About 1910 London to Manchester air race in brief
The 1910 London to Manchester air race took place between two aviators. Each attempted to win a heavier-than-air powered flight challenge between London and Manchester first proposed by the Daily Mail newspaper in 1906. The £10,000 prize was won in April 1910 by Frenchman Louis Paulhan. The event marked the first long-distance aeroplane race in England, the first take-off of a heavier than-air machine at night, and the first powered flight into Manchester from outside the city. Paulhan repeated the journey in April 1950, the fortieth anniversary of the original flight, this time as a passenger aboard a British jet fighter. The first to make the attempt was Claude Grahame-White, an Englishman from Hampshire. He took off from London on 23 April 1910, and made his first planned stop at Rugby. His biplane subsequently suffered engine problems, forcing him to land again, near Lichfield. High winds made it impossible for him to continue his journey, and his aeroplanes suffered further damage on the ground when it was blown over. The next morning, after an unprecedented night-time take-offs, he almost caught up with Paulhan, but his Aeroplane was overweight and he was forced to concede defeat. In 1909, inspired by Blériot’s historic cross-channel flight, he went to France to learn how to fly, and by the following January he became one of the first Englishmen to obtain an aviator’s certificate.
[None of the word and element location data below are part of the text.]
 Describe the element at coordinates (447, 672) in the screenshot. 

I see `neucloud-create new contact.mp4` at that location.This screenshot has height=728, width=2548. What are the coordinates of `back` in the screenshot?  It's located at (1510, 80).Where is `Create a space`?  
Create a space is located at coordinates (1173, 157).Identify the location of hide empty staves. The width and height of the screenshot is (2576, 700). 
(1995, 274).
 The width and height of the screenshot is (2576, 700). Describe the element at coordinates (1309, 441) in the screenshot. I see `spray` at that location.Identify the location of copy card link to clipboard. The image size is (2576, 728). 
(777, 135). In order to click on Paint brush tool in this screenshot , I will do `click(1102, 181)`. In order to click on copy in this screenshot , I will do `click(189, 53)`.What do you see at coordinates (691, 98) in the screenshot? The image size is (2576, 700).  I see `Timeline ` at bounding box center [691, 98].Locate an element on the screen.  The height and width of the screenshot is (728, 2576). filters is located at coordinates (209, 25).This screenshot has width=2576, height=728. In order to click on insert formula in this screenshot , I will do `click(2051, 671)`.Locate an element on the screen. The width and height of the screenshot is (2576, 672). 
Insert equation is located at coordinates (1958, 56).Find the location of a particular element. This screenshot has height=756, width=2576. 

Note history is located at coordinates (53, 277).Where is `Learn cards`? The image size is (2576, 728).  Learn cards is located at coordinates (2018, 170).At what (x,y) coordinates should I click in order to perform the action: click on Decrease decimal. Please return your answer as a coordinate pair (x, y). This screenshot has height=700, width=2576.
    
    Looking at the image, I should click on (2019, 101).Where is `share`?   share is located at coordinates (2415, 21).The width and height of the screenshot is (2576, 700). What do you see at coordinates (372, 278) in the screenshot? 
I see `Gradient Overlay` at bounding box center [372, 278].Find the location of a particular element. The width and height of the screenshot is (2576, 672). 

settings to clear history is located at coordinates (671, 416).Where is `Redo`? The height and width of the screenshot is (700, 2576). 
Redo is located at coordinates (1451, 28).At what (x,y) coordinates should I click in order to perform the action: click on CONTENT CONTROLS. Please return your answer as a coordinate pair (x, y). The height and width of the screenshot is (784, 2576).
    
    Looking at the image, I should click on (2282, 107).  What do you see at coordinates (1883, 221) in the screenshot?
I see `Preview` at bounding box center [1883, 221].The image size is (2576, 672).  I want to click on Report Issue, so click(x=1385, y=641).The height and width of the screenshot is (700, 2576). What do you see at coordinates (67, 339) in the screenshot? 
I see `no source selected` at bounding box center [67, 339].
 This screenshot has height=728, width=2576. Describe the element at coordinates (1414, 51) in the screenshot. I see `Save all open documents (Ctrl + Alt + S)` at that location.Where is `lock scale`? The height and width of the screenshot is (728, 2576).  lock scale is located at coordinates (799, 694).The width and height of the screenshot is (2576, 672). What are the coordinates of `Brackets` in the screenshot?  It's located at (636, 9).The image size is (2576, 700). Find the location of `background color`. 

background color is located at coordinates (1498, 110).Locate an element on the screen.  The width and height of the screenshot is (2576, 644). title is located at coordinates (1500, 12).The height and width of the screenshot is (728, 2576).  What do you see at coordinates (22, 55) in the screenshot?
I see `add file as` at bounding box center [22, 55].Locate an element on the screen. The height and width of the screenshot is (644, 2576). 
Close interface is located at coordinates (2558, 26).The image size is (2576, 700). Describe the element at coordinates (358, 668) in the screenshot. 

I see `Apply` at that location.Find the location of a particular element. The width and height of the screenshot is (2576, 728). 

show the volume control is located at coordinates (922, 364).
He was awarded Aéro Club de France licence No. 10 on 17 July. In July 1909 he set new records for altitude and flight duration in the United States of America, and in Douai, where in July he set several new flight records for the duration of the flight. He also competed in an early flight meeting in October 1909 at Blackpool, and shortly afterwards flew in an exhibition at the Brooklands motor racing circuit. In April 1910 he arrived in London to prepare to take off at 5: 00am, near the Plumes Hotel in the suburb of Royal Park. A crowd of journalists and spectators assembled there from about 4:00am, with more arriving by car until about about about 5:30am. The Farman III was brought to prepare at 4: 30am and began to prepare his biplane for the journey. It was the first time a biplane had taken off from a British capital in under 24 hours. In 1908 they offered £1,000 for the first flight across the English channel, and £1,.000 for a circular one-mile flight made by a British aviator in a British aeropl plane. The challenge also specified that take- off and landing were to be at locations no more than five miles from the newspaper’s offices in those cities. The challenge was first offered in November 1906 by The Daily Mail, and was won by French aviator Isidore Auguste Marie Louis Paulhane. The newspaper’s proprietors were keen to stimulate the industry’s growth.